All that is wanted is the line with "Given: Click the ClassFile structure name" and each line after it to the end of the data below, set down exactly and without pictures.

═══ Records shown

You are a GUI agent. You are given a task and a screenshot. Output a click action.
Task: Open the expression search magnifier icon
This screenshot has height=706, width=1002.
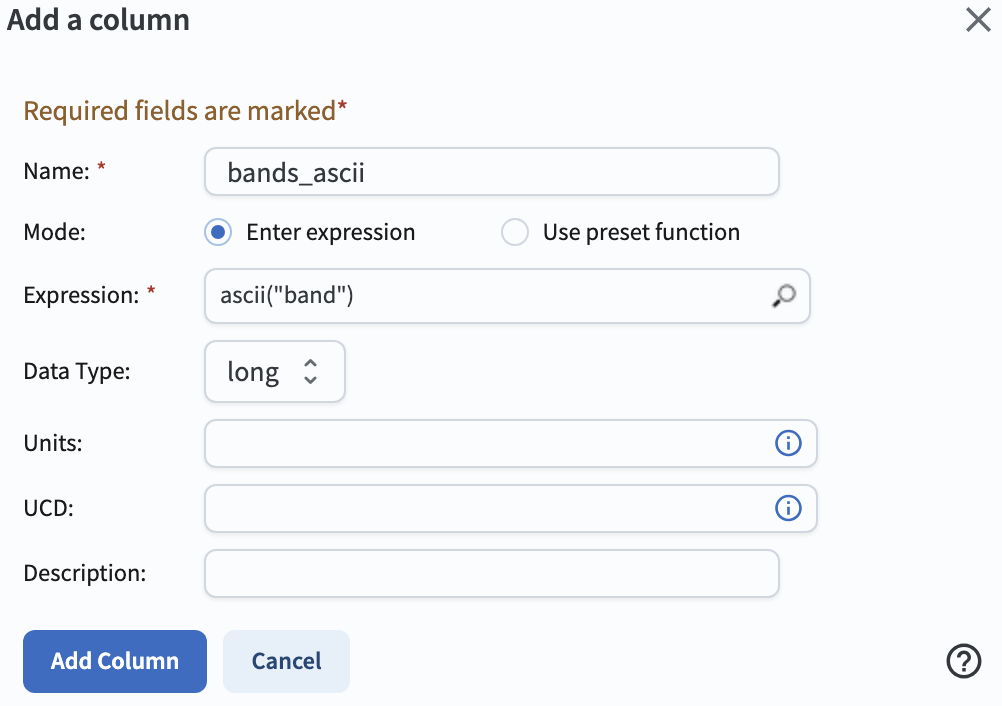(784, 295)
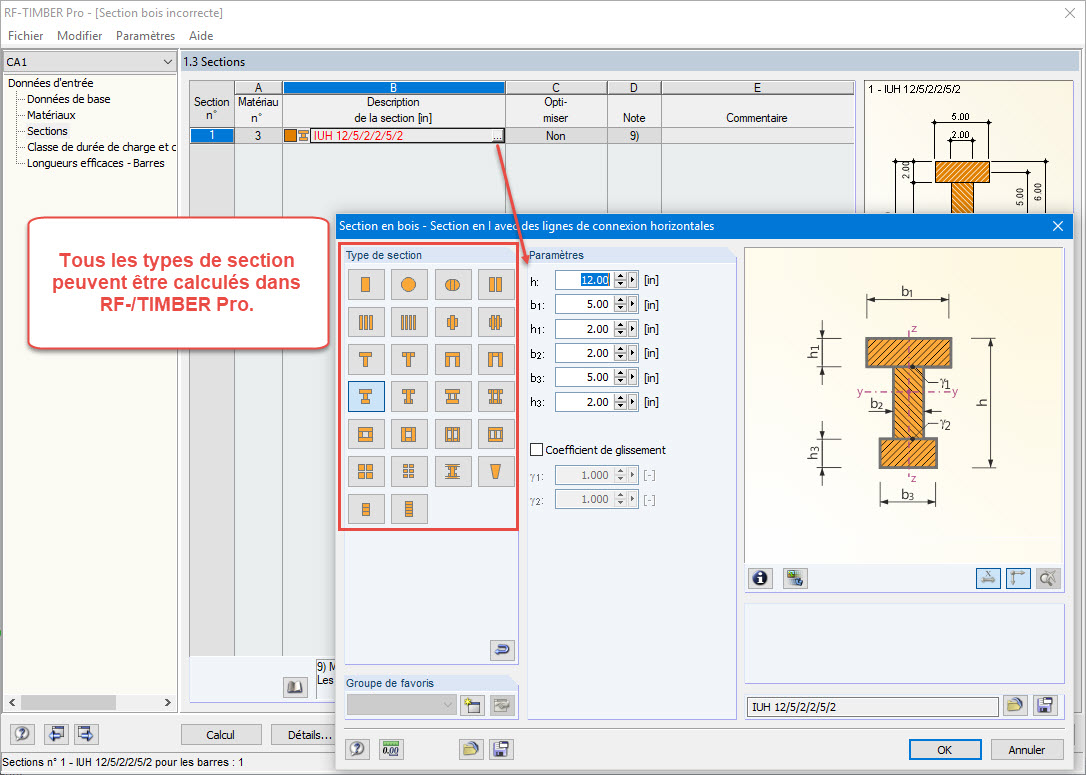Click the IUH 12/5/2/2/5/2 name field
This screenshot has height=775, width=1086.
tap(870, 705)
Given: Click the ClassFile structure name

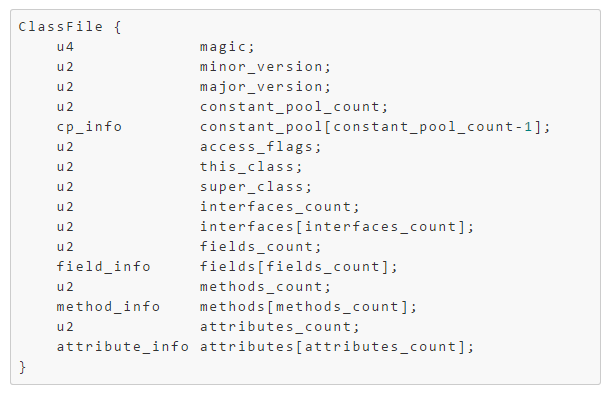Looking at the screenshot, I should tap(61, 27).
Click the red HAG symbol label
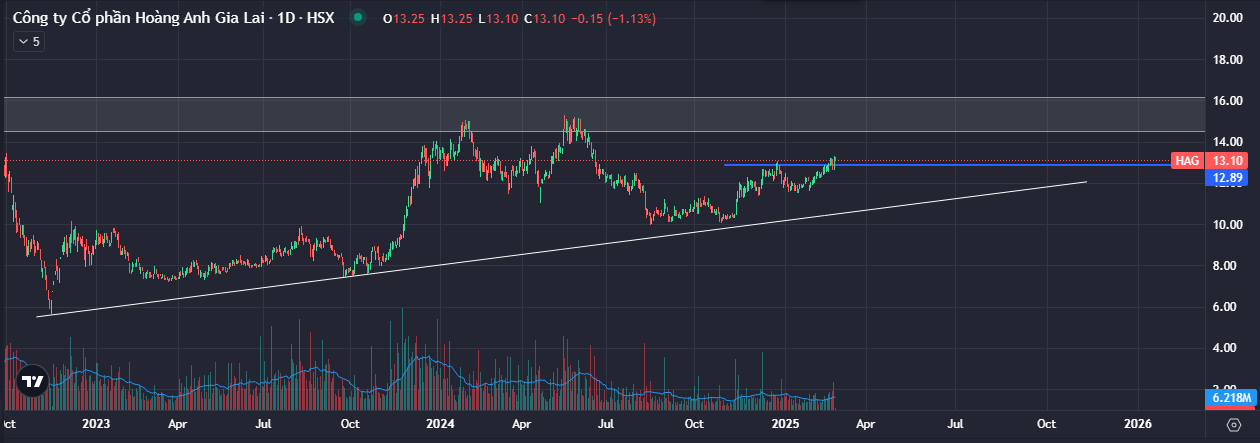The width and height of the screenshot is (1260, 443). 1186,161
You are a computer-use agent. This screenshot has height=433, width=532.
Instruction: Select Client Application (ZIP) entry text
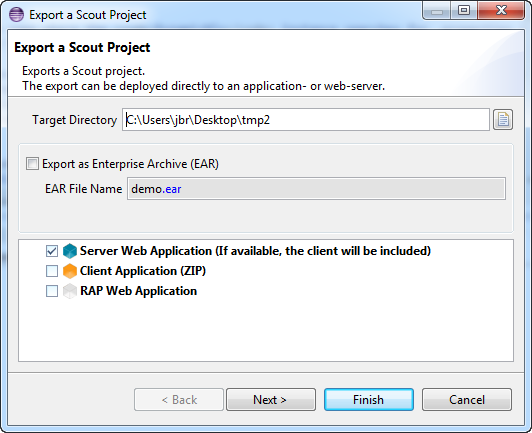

══════

- **Task result**:
Given: Click the ClassFile structure name

Looking at the screenshot, I should tap(61, 27).
Click the red HAG symbol label
The width and height of the screenshot is (1260, 443). 1186,161
You are a computer-use agent. This screenshot has height=433, width=532.
Instruction: Select Client Application (ZIP) entry text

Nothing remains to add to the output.